Language selection is a lookup on ctx.codeRuntime.language, resolved lazily at prompt assembly, against two parallel tables in dsh-tools:

  • SDK_RENDERERS (index.ts) maps a language to its tools:sdk renderer — typescript → renderToolsSdk, python → renderToolsSdkPy. The tools:sdk section reads the loaded runtime's language and picks the renderer; requireCodeRuntime rejects a mode: code/both runtime whose language is absent from the table, naming the known languages.
  • RUN_CODE_FLAVORS (code-mode.ts) maps a language to its two model-facing run_code strings (tool description and the code parameter description), so a language's SDK section and its transport schema always agree.

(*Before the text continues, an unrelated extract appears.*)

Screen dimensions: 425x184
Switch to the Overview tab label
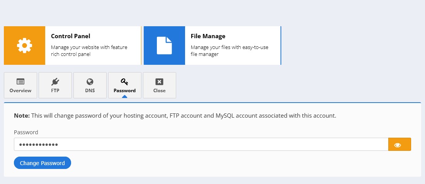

Both tables are read with Object.hasOwn before use so a language named toString/constructor cannot resolve an inherited Object.prototype member as a renderer. The two guards differ in reachability: SDK_RENDERERS' in-callback guard is unreachable because requireCodeRuntime validated the same const table earlier in the same callback (it carries a /* v8 ignore */), while RUN_CODE_FLAVORS' guard is the primary, publicly reachable rejection — reading ctx.tools.schemas() under a runtime whose language has a renderer but no flavor entry hits it, and a test covers it. Schema emission reads the runtime through peekRuntime() rather than requireRuntime(): undefined (no runtime mounted, the doc-catalog schema harvest that never reaches a model) degrades to the TypeScript flavor, whereas a mounted unknown language fails loud — this is NOT the silent fallback rejected below, which concerns emitting a wrong-language SDK for a real runtime. Adding a backend language is two table entries plus its renderer — no agent-loop or registry-structure change.

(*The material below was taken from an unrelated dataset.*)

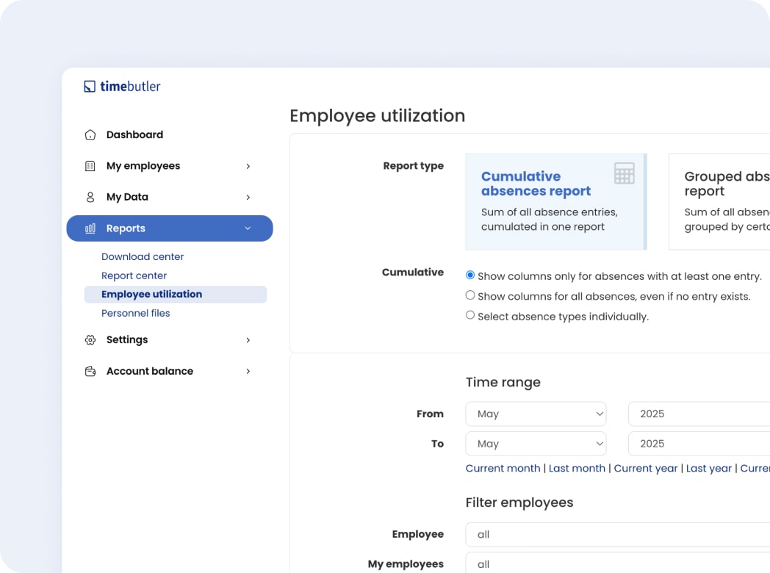Click the Reports bar chart icon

code-mode.ts depends only on the runtime seam (@deepseek-ai/dsh-code-runtime), never on a concrete backend; dispatch is by runtime.language at run time. The tool layer therefore lands independently of the protocol and backend PRs — it needs only the seam's language field, which is already on master.

The Python SDK renderer

py-types.ts renders the same unified tool-schema vocabulary jsonSchemaToTs covers, targeting Python: jsonSchemaToPy emits a type expression per JSON-schema node, and renderToolsSdkPy assembles named TypedDicts for each visible tool's arguments and canonical output plus a tools object with usage instructions equivalent to the TypeScript flavor. Unsupported raw constructs degrade rather than throwing during assembly, matching the TypeScript renderer's contract. The output is deterministic — lexicographic tool order, byte-identical text for an unchanged tool set — so the prompt stays prefix-cache-friendly.

Alternatives considered

  • A language config field on ToolRegistry. Deployment would then have two places to name the language (the loaded runtime and the tools config) that can disagree; the loaded runtime is the single source of truth, so the registry reads it rather than duplicating it.
  • Importing the Python backend into code-mode.ts to detect it. That would couple the tool layer to a concrete backend and force the protocol/backend PRs to land first. Runtime dispatch on language keeps the layer backend-agnostic and independently shippable.
  • A default renderer for an unknown language. A silent fallback would emit a TypeScript SDK over, e.g., a Ruby runtime — the model would see instructions in the wrong language. Failing loud at assembly is the repository's misconfiguration stance.

Consequences

Adding a backend language is two table entries — a SDK_RENDERERS renderer and a RUN_CODE_FLAVORS entry — plus the renderer itself, with no change to agent-loop or the registry structure. The two tables (SDK_RENDERERS, RUN_CODE_FLAVORS) must stay in step: a language present in one but not the other is a latent inconsistency the Object.hasOwn guards turn into a loud failure rather than a wrong-language prompt. The tool layer stays free of any concrete backend dependency, so it lands and is testable on master ahead of the Python protocol and backend; the cost is that a python runtime cannot actually be exercised end to end until that backend ships, so this PR's coverage is unit-level (the renderer output and the dispatch/rejection paths) rather than a real Python run.